Resûl-i Ekrem, “Adamınızın söylediğini duymadın mı?” buyurdu.

Üseyd bin Hudayr, “Hangi adam, yâ Resûlallah?” diye sordu.

Peygamber Efendimiz, “Abdullah bin Übeyy” dedi.

Üseyd bin Hudayr, “Ne söylemiş?” diye sordu.

Peygamber Efendimiz, “Medine’ye dönünce, en aziz ve kuvvetli olan, en zelil ve zaif olanı oradan muhakkak sürüp çıkaracaktır, demiş” dedi.

Üseyd bin Hudayr, “Yâ Resûlallah! İstersen, sen onu Medine’den sürüp çıkarırsın!

“Vallahi, zelil ve zâif olan odur. Aziz ve kuvvetli olan da sensin!

“Yâ Resûlallah! Sen, yine de ona rıfk ve şefkat ile muâmele buyur!

“Vallahi, Allah, seni bize getirdiği zaman, kavmi ona hükümdarlık tacı hazırlıyordu.

“O, elinden saltanatı senin çekip aldığını sanmaktadır” diye konuştu.1

Peygamber Efendimiz mücahidlerin Abdullah bin Übeyy’in söylediği sözlerle meşgul olmasını istemiyordu. Bunun için hareket emri verdiği günün sabahına kadar yola devam ettiler. Mücahidler son derece yorulmuşlardı. Güneşin sıcaklığı etrafı basınca konakladılar. Yorgunluk ve uykusuzluktan mecalleri kalmamıştı. Derhal uykuya daldılar.

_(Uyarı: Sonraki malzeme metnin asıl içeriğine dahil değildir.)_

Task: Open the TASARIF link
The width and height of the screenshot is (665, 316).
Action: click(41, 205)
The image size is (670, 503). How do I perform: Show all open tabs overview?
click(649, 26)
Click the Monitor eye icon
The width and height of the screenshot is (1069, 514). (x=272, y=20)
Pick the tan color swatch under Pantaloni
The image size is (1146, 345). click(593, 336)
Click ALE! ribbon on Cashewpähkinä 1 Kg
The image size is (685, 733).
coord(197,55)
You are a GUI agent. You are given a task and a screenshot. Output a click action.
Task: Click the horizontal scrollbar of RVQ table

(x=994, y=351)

Böylece Resûlullah Efendimiz, dedikodunun ordu arasında da büyümesine fırsat vermemiş oluyordu.

Resûl-i Ekrem Efendimiz, ordusuyla Bek’â mevkiinden hareket edeceği sırada şiddetli bir fırtına esti. Mücahidler korkup ürktüler. Gatafanların reisi Uyeyne bin Hısn’ın Medine’ye baskın yapmış olmasından endişe duydular. Zira, onunla yapılan anlaşma müddeti son bulmuştu.

Resûl-i Kibriyâ Efendimiz, “Size Uyeyne bin Hısn’dan bir zarar gelmez” dedi. Sonra da, “Korkmayınız! Bu fırtına, bir büyük kâfirin ölümü dolayısıyla esmektedir!” buyurdu.

Gerçek, Resûl-i Ekrem Efendimizin haber verdiği gibiydi. Medine’ye vardıklarında münafıklara arka çıkan Yahudî büyüklerinden Rifaâ bin Zeyd bin Tabut’un aynı gün ölmüş olduğunu öğrendiler.1 Bu adam, Peygamberimiz ve İslâmın azılı düşmanlarından biri idi.